Vitalik Buterin published a new blog post today detailing his personal setup for running AI locally with full privacy and security. The Ethereum co-founder argues that the rapid shift from chatbots to AI agents has created serious risks, and that the ecosystem's cavalier attitude toward privacy demands a different approach.

Hardware and Models

Buterin tested three hardware options: an NVIDIA 5090 laptop (24 GB), an AMD Ryzen AI Max Pro with 128 GB unified memory, and NVIDIA's DGX Spark. Running Qwen3.5:35B via llama-server, the 5090 laptop delivered the best performance at 90 tokens per second. He was notably unimpressed with the DGX Spark, calling it "lame" for underperforming a good laptop GPU.

The Stack

The setup runs on NixOS with llama-server (via llama-swap) as the inference backend, the Pi coding agent for agentic tasks, bubblewrap for sandboxing, SearXNG for private web searches, and a custom messaging daemon that allows the AI to read Signal and email but requires human confirmation before sending messages to others.

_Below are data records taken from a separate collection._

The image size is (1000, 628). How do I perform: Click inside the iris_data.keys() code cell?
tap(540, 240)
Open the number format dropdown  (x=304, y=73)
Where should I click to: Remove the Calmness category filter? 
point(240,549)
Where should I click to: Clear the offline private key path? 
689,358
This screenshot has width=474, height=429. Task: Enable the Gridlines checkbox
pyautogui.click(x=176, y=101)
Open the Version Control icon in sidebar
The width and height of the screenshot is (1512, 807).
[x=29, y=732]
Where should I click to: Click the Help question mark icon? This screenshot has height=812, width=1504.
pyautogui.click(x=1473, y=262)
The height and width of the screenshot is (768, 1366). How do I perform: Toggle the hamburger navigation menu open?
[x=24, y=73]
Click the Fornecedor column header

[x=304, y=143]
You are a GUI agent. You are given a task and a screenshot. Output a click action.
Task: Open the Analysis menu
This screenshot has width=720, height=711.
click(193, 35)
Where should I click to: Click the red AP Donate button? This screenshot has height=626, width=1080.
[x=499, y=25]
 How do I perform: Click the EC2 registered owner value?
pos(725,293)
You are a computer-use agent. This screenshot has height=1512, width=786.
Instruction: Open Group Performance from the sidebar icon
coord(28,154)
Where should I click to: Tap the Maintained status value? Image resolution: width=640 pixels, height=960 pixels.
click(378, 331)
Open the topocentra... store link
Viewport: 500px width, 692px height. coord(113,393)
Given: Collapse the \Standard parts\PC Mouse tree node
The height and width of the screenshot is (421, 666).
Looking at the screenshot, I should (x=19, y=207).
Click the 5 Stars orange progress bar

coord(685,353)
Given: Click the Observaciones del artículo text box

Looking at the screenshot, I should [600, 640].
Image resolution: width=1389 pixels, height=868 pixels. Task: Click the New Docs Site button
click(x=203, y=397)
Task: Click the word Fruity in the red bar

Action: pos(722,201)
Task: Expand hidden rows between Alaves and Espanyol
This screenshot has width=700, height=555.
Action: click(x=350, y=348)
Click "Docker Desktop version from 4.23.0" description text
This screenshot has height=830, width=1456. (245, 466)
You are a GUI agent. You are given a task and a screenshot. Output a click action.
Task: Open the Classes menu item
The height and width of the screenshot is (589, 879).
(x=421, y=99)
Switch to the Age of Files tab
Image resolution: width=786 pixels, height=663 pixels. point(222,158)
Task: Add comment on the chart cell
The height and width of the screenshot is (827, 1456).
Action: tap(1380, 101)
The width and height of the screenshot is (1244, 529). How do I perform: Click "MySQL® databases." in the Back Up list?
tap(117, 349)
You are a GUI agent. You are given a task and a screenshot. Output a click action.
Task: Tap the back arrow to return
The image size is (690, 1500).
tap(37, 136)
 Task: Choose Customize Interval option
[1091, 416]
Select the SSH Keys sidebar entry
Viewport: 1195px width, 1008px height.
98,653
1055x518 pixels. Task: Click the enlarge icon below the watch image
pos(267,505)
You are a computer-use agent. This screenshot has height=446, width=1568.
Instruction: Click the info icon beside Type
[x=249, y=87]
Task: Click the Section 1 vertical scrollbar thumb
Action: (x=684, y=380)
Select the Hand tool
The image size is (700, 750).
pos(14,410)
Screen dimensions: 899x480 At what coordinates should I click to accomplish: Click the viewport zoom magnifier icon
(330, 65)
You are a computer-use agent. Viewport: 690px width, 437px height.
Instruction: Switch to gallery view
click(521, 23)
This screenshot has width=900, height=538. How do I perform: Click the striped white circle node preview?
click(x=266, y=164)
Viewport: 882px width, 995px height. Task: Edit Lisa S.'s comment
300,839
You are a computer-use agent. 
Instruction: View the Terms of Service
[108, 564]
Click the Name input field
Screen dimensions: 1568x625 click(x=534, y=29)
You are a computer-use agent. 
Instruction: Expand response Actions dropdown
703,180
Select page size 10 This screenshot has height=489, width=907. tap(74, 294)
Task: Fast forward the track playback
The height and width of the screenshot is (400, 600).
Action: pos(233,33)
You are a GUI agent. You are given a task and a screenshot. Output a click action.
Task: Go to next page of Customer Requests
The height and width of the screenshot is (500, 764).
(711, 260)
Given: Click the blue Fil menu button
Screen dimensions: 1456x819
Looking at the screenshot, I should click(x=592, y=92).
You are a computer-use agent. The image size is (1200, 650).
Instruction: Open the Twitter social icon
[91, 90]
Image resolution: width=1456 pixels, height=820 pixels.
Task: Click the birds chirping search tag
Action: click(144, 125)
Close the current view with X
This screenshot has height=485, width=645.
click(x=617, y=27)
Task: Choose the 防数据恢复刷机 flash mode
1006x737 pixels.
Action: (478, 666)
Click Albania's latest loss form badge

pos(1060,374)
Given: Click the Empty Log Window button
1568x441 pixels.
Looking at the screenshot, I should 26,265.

Buterin also maintains a local Wikipedia dump and documentation archive to reduce reliance on internet searches, improving both offline capability and privacy.

Security Philosophy

The core thesis is a "two-factor confirmation" model where both human and LLM must approve risky actions. He extends this principle to Ethereum wallet interactions, proposing strict firewalls with daily spending limits for autonomous transactions and mandatory confirmation for larger amounts.

The post also outlines a vision for ZK-API calls, mixnets, and TEE-based inference to enable remote AI usage without revealing user identity, arguing that AI done right could actually strengthen privacy rather than erode it.